DRIFT

Cj Hendry has always worked at the edge of believability. Her drawings do not interpret objects—they reconstruct them. Texture becomes image. Surface becomes structure. The eye is convinced not through illusion alone, but through insistence.

With juju, that insistence remains. What changes is where it lands.

The work moves off the page, but it does not abandon its origin. It carries the same logic—only now the question is no longer how something looks, but how it exists.

The drawing was always trying to become something physical.

Here, it finally does.

flow

In Hendry’s hyperrealist works, softness has always been implied. Fur, fabric, gloss—each rendered with such exactness that the viewer almost feels it.

But that sensation was always deferred. You could see it, but never touch it.

Juju removes that distance.

The plush forms are not interpretations of softness—they are softness. The rounded bodies, the exaggerated ears, the simplified face punctuated by a single flower detail: these are not ornamental decisions. They are reductions. Compressions of visual information into something immediate.

The complexity of the drawing collapses into form.

And yet, nothing essential is lost.

stir

The juju figure reads first as character. It invites recognition—almost familiarity. A face, a body, a gesture of presence.

But it resists narrative.

There is no story attached. No defined personality. The figure exists as a form before it becomes anything else. Its identity is visual, not descriptive.

This matters.

Because it aligns with Hendry’s drawing practice, where objects are not symbols so much as subjects of attention. The juju figure holds that same position. It does not represent something beyond itself. It insists on being seen as it is.

Shape. Color. Texture. Repetition.

scale

Across the exhibition, juju does not remain fixed in size.

It shifts—from keychain to handheld object, from display piece to oversized installation that stretches across the floor. This movement through scale is not decorative. It is structural.

Scale determines how the body relates to the work.

A small juju can be held, carried, almost absorbed into daily movement. A large juju cannot be ignored. It interrupts space. It alters how you move around it.

Hendry has always worked with scale as a way of intensifying perception. In drawing, this meant enlarging detail until it became immersive. In juju, scale operates more directly.

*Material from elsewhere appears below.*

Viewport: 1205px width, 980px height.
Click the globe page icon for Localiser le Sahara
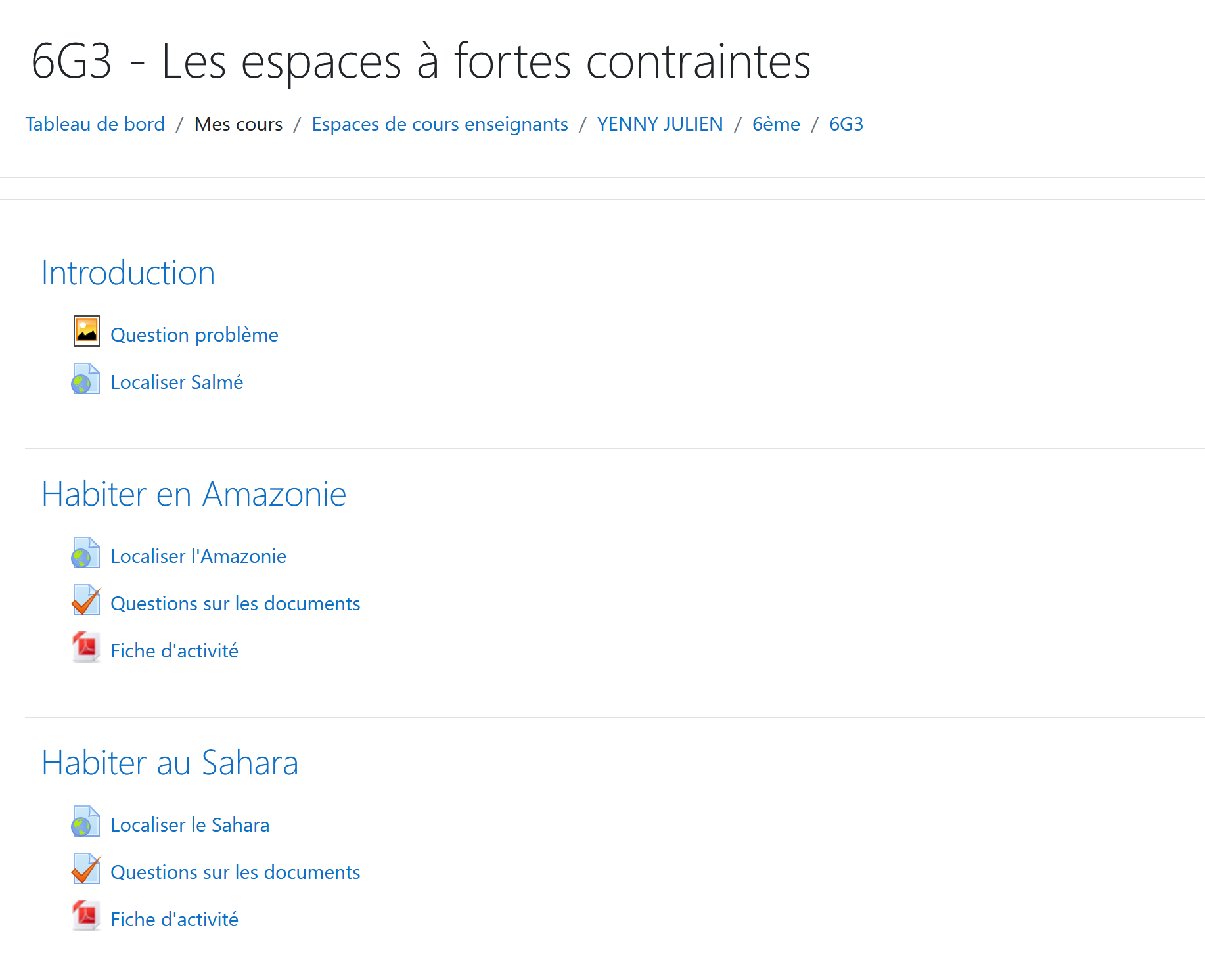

The object meets the body at different points—hand, eye, environment.

And in each case, the relationship shifts.

enviro

The exhibition space does not function as a neutral container. It is part of the work.

Rows of uniform containers line pink shelving, repeating with a precision that mirrors the logic of Hendry’s mark-making. The environment is not chaotic—it is controlled, almost to the point of quiet tension.

Repetition becomes spatial.

Walking through the space is less about moving from one object to another and more about entering a field. The objects do not stand alone. They accumulate.

The eye adjusts. The body adjusts.

The work is not located in a single point—it is distributed across the entire environment.

idea

Repetition often risks flattening meaning. The more something appears, the less distinct it becomes.

Hendry avoids this by allowing repetition to build density rather than redundancy.

Each juju object is similar, but not identical. Small shifts—color, proportion, detail—create variation within consistency. The differences are not announced. They are discovered.

This is the same logic that governs her drawings.

A single mark does not define the image. Thousands do. And it is in their accumulation that the work gains force.

Juju extends that principle into three dimensions.

shh

There is a quiet but significant change in how the work is experienced.

Hendry’s drawings ask the viewer to look closely—to slow down, to examine surface, to recognize the labor embedded in detail.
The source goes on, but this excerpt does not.